Description
Every time I make this recipe it turns out a different hue depending on my mood. Sometimes I want more chili powder (like I did here and wanted some spice to warm me up on this snowy night!) or other times just a more mild and fresh flavor with the cilantro and the lime. Use the recipe below as a guideline and make it to your own taste! I typically have a limit on how spicy I make the chili in the case I’m having guests. This way they can add their own flavor and hot sauce to make how they like!
Ingredients
Scale
- 2 large chicken breasts
- 1 diced red pepper
- 1 cup diced red onion
- 1 can of kidney beans
- or whatever beans you prefer, I don’t love beans so I just do one can
- small can of hatch green chiles
- 4–5 cloves of garlic, minced
- 3 tsp chili powder
- 3 tsp cayenne
- 3 cups of bone broth
- 1 tsp salt
- 1 tsp pepper
- limes for garnish
- cilantro for garnish
- 1/4 cup cream cheese
Instructions
- Add ingredients to your instant pot and set ‘manual high pressure’ for 20 minutes.
- Once the IP beeps, let the steam naturally release for 15 minutes.

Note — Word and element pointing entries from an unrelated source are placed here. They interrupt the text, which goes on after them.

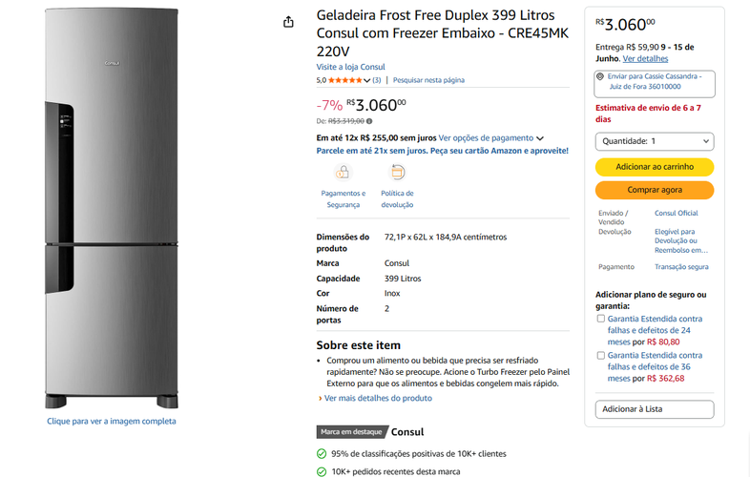Open the Visite a loja Consul link
The height and width of the screenshot is (477, 750).
coord(350,67)
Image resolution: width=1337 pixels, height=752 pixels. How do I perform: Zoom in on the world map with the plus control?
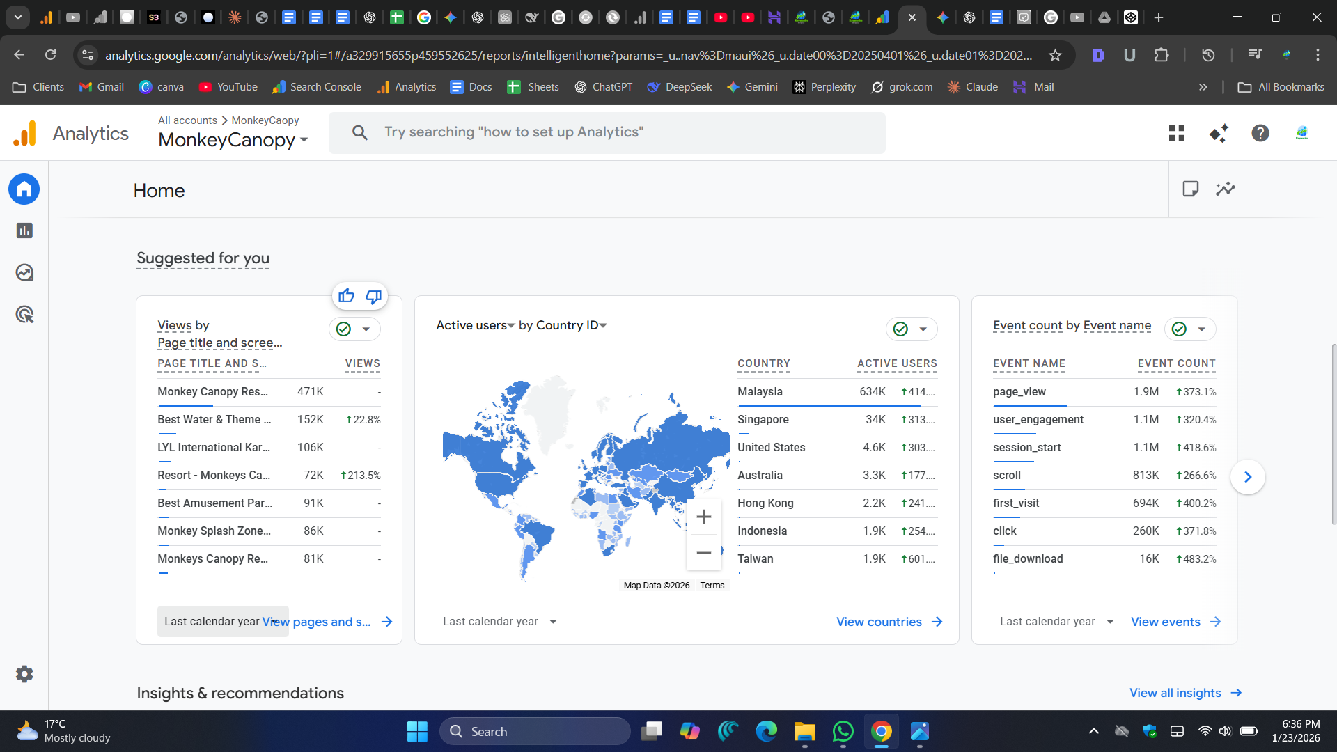[x=703, y=517]
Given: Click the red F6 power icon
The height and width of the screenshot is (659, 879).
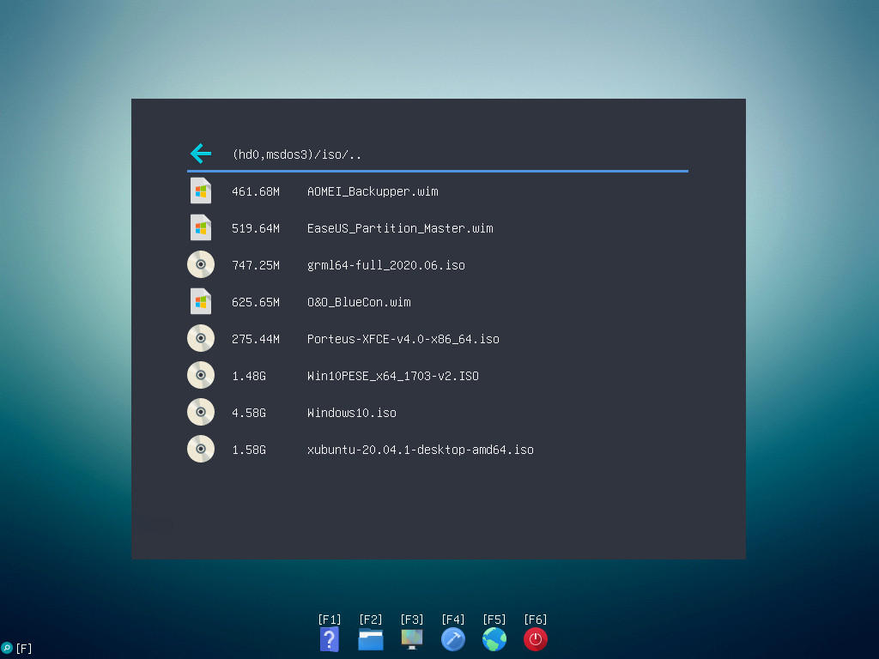Looking at the screenshot, I should tap(536, 639).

- Remove the chicken and either shred with two forks or use your Kitchen Aid for a quick shred – back in the instant pot!
- At this point I like to turn my IP to ‘saute’ mode to keep the soup nic and hot
- Add in 1/4 cup cream cheese of choice + the juice of 1 lime. Stir until cream cheese is blended and melted
- Serve with lime, sour cream (or greek yogurt), avocado, tons of cilantro, and don’t forget the hot sauce!!